The 5 Series Touring is a bit of an underground success for BMW. More than one million units have been sold since it first went into production in 1972, offering buyers high levels of practicality with that all-important badge appeal. The recipe has remained largely unchanged; take all the refinement that you find in the 5 Series saloon, but increase its spaciousness and all-round flexibility.

The 5 Series Touring retains its commanding presence on the road

It’s been a package that has sold well throughout Europe, and this latest version is the most technologically advanced yet, bringing with it increased levels of autonomous assistance as well as a host of in-car features. There’s a fine range of engines to choose from, too.

Looks and image

The recently launched BMW 5 Series is a smart looking thing, featuring understated yet premium styling that is a world away from the out-there looks of the Bangle-era cars. The Touring is an extension of that and, in our eyes at least, looks even better than the saloon. BMW seem to be hitting the mark with its cars in terms of styling of late, with creases in just the right places and overall sense of class that isn’t all that available in competitor’s cars.

The 5 Series Touring's size is hidden by elegant styling

Inside, the cabin takes many design cues from the larger 7 Series. That’s no bad thing – the seven’s cabin is a great place to be, and the Touring’s is just the same. Everything is logically laid out and the seats are comfortable as well as supportive.


Space and practicality

To be classed as a success, an estate really has to do well in terms of practicality. The 5 Series Touring ticks all the right boxes here. It’s able to offer 570 litres of boot space with the rear seats in place, rising to 1,700 litres with them folded flat. The former figure is 10 litres larger than the car it replaces, while the latter is 30 litres greater. It’s a very square load area too, making it ideal for larger items like suitcases. Those rear seats are lowered electronically, giving the car even better levels of accessibility, too.

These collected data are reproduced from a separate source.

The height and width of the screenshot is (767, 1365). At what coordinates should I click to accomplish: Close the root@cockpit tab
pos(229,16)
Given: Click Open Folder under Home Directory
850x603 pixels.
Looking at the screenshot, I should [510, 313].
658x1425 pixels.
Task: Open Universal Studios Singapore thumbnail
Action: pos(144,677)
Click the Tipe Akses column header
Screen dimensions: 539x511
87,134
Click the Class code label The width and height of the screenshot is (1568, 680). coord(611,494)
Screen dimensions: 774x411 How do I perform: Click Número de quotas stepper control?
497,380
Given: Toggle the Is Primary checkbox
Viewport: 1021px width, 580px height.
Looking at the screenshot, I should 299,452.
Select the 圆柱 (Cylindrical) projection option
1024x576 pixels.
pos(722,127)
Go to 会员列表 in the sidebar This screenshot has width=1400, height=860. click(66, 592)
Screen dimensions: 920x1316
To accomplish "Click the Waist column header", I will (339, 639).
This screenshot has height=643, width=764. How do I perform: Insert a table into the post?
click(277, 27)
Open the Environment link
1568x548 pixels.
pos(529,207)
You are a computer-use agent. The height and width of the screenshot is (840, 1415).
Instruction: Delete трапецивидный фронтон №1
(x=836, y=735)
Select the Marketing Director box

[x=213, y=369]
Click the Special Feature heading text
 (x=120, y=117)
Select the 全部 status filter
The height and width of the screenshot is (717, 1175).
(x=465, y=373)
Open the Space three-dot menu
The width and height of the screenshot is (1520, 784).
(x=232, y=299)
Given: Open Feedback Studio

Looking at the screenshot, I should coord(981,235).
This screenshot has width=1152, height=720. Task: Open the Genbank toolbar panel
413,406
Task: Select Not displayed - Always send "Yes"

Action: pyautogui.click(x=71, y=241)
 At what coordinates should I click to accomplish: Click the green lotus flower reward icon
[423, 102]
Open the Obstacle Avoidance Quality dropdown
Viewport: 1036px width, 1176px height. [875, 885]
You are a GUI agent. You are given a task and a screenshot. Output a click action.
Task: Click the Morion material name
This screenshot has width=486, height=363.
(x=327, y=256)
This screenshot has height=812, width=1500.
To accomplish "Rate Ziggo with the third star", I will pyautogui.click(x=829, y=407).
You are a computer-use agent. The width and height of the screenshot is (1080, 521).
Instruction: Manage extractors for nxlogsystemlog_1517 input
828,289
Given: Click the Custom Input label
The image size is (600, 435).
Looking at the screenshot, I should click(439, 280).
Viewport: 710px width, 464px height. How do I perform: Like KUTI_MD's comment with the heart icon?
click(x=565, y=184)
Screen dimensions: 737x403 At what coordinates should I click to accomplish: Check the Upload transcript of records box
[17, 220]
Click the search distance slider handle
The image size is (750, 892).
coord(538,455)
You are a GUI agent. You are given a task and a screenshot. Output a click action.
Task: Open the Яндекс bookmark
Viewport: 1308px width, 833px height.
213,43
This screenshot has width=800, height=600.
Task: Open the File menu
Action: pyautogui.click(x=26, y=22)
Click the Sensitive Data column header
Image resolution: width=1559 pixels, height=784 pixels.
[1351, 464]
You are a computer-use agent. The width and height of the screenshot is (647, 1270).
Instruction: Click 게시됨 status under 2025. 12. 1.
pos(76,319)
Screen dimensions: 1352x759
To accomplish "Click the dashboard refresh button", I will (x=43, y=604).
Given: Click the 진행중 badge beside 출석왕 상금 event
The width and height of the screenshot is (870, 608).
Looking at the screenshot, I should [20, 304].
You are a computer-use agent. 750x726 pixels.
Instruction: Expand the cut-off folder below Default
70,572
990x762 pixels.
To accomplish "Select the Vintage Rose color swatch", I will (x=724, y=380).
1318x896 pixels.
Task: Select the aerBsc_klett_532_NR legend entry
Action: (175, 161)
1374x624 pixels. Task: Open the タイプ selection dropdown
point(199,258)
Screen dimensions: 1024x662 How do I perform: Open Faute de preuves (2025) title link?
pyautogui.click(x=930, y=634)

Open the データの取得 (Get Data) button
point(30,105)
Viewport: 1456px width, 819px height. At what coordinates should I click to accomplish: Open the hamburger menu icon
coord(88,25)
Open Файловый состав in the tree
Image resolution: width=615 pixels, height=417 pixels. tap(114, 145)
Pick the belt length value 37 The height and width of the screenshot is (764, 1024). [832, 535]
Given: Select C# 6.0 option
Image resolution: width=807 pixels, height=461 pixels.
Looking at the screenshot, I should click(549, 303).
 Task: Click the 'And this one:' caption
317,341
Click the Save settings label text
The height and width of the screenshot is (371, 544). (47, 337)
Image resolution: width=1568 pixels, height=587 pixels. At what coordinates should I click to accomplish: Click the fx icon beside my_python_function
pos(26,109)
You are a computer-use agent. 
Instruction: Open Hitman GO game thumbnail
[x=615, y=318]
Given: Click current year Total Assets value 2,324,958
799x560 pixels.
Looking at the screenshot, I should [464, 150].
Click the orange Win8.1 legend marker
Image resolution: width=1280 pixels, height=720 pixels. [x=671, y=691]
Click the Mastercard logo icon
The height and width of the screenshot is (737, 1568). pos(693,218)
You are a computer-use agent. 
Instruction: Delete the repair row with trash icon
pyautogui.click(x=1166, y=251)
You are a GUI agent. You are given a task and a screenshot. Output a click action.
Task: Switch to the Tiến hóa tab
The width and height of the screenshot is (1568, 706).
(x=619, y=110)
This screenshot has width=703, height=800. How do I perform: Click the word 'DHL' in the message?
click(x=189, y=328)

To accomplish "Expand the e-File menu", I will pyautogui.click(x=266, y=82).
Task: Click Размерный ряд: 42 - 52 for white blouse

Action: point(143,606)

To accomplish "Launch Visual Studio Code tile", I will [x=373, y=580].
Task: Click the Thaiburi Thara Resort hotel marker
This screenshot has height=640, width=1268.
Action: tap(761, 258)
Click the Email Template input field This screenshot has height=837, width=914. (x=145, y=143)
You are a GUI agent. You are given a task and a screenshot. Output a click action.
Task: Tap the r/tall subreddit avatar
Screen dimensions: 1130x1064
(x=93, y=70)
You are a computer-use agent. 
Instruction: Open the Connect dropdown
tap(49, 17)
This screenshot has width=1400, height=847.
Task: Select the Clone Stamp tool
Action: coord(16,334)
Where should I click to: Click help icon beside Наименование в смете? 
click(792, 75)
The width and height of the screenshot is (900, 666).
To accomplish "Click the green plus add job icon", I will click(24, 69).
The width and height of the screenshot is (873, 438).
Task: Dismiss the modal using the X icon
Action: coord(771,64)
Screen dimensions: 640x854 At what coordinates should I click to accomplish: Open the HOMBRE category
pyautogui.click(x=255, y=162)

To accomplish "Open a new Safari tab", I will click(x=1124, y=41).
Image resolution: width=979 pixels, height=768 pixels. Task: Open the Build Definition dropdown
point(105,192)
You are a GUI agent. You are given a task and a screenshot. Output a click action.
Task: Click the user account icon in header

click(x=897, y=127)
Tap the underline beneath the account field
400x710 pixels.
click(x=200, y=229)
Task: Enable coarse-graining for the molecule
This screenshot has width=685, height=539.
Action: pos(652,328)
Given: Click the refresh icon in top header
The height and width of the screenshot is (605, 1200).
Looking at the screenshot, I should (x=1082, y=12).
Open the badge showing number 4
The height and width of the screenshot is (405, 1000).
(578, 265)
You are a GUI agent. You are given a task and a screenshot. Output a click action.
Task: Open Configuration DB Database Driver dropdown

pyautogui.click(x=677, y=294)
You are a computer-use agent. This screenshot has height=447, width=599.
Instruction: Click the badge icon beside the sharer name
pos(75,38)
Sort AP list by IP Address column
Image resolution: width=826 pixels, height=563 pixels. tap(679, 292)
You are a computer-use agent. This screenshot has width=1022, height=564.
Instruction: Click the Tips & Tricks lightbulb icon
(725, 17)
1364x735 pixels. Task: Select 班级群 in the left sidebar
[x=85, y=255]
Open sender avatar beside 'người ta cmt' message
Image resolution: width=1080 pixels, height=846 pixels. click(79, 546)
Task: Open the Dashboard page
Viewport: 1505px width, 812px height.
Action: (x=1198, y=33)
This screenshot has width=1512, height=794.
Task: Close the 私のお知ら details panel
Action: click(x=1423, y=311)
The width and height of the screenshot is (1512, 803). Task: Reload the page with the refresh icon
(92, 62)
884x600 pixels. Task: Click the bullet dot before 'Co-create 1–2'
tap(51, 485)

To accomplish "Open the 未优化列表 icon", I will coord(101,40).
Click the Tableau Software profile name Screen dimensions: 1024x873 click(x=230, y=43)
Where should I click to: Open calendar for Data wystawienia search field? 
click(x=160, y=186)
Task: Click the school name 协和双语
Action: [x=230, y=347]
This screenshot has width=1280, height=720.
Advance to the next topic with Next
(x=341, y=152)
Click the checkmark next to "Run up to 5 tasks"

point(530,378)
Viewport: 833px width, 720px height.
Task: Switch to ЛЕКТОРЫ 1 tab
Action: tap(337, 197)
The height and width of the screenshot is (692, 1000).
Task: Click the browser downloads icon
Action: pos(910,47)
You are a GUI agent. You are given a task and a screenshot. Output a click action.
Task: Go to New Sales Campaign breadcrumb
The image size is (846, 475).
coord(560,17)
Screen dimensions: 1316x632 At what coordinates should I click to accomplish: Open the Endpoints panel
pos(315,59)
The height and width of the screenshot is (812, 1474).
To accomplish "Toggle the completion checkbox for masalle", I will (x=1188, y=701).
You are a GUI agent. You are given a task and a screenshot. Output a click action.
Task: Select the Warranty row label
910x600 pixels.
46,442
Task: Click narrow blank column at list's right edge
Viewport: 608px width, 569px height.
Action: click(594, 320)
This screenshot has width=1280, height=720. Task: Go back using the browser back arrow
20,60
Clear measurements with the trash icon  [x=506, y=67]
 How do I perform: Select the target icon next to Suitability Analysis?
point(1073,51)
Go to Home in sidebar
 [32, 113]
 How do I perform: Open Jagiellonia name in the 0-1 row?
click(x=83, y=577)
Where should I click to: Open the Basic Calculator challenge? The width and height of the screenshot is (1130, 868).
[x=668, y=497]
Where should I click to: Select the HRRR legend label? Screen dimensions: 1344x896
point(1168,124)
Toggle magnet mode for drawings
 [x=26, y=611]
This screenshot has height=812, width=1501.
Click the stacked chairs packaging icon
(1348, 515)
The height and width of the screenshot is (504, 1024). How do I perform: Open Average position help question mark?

The 5 Series Touring's boot is impressively large

The 5 Series Touring retains the previous generation’s pop glass hatch too. This is a function that has become synonymous with BMW touring models, and it’s something that becomes more useful the more your use it. It gives easy access to the boot without having to open the entire hatch, which is ideal for when you want to grab something from inside the car quickly. It’s great for those drivers who have dogs too, as it allows you to check on the animals without having to open the rear.


Behind the wheel

There’s very little to complain about when it comes to the 5 Series Touring’s driving style. Despite its size – it’s now well over 1,630mm in width and more than 2,975mm in length – it never feels unwieldly, and this is down to its well-judged steering which is both precise and predictable. In truth, it lacks any real feel, but remains accurate. The power delivery in the 520d model is good too, with plenty of poke on tap regardless of revs. The eight-speed dual-clutch automatic gearbox changes cogs smartly, and there’s the option of doing this yourself by either switching the gear lever into manual mode or via the steering wheel-mounted paddles.

The interior of the 5 Series Touring takes many cues from the larger 7 Series

In SE trim the 5 Series rides impressively well. Potholes and bumps in the road send little – if any – shockwaves through to the cabin. All cars come fitted with rear air suspension, and this contributes heavily to the car’s ride quality, while it also means that the 5 Series Touring’s ride shouldn’t suffer when it’s loaded up with luggage in the rear – as estates tend to be. There’s also very little road noise intrusion into the cockpit, and this, when coupled with the excellent ride, makes for a relaxing driving experience and one that will suit long-distance drivers well. BMW has worked hard to make the Touring just as quiet inside as the saloon (the additional load area can increase the amount of noise entering the cabin via the rear axle), and this extra effort is really translated into the drive.

Value for money

Base-spec SE cars come with a high level of standard equipment. Priced from £38,385, SE-spec cars benefit from 17-inch alloy wheels, LED headlights, air conditioning, as well as front and rear parking sensors. All cars get BMW’s latest iDrive infotainment system, accessed via a 10.25-inch colour touchscreen.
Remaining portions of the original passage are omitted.